- Action item
What lines in the records below hold the string "width"? Please show them.

- The data

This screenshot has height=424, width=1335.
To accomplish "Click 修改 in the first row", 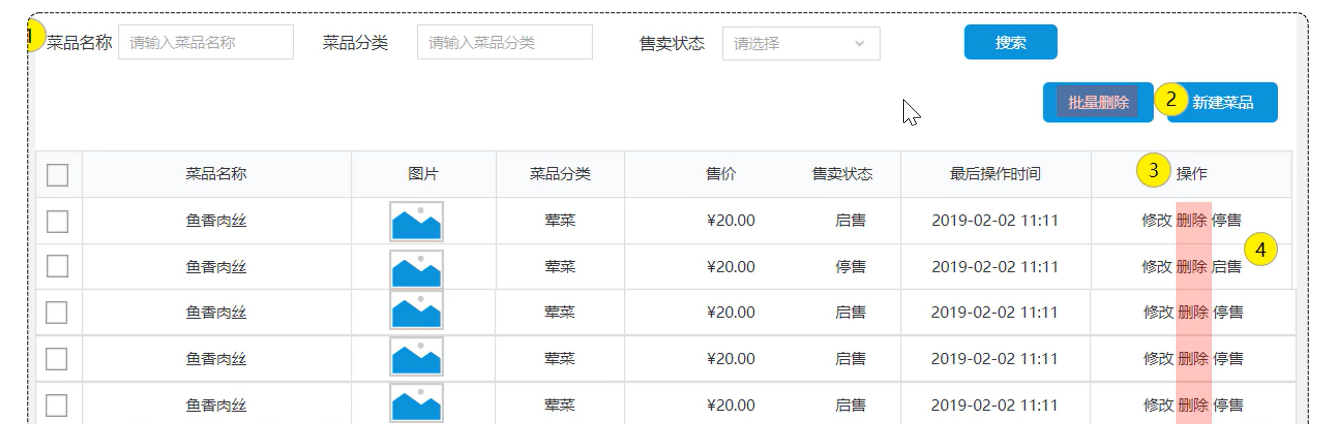I will 1157,221.
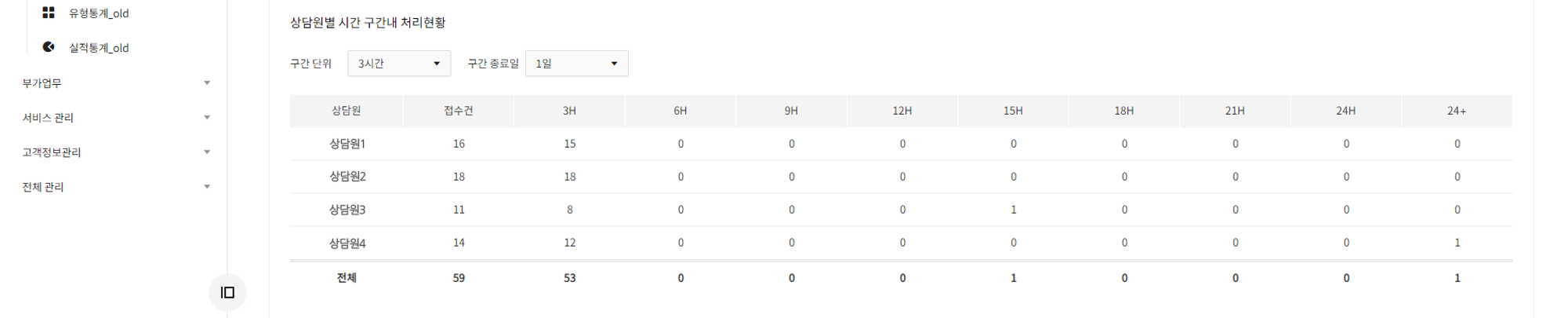Open the 유형통계_old menu item

tap(99, 13)
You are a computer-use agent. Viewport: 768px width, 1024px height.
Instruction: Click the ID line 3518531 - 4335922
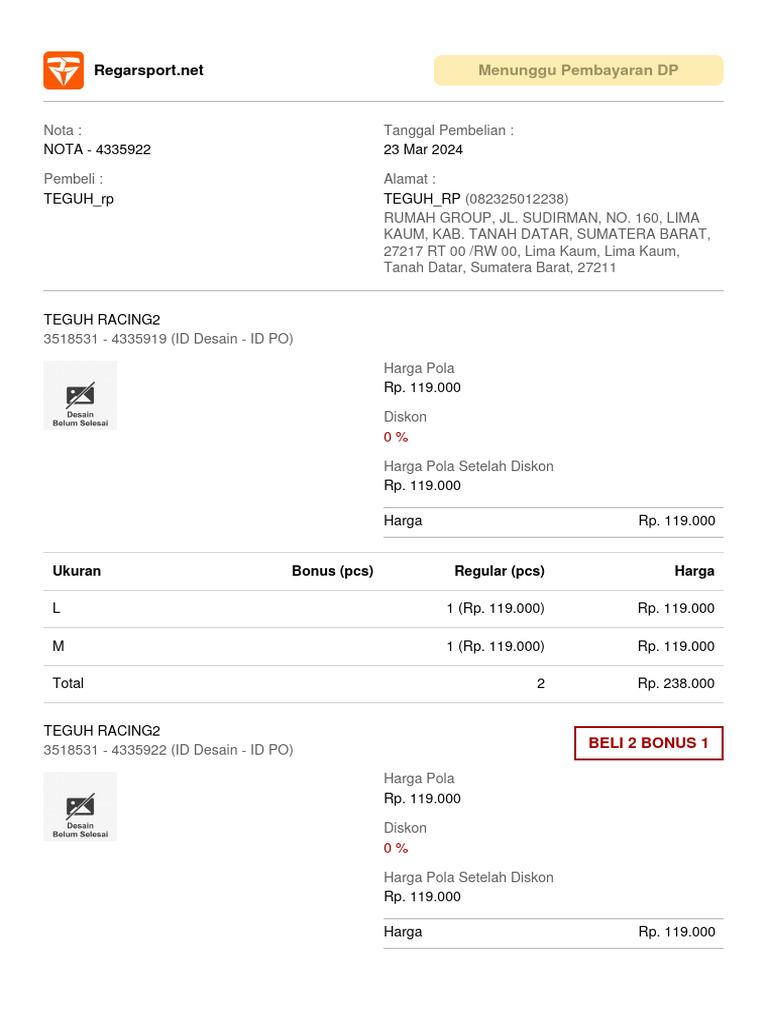[x=168, y=750]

- Exercise result
This screenshot has height=424, width=1335.
You are a computer-use agent. Viewport: 768px width, 1024px height.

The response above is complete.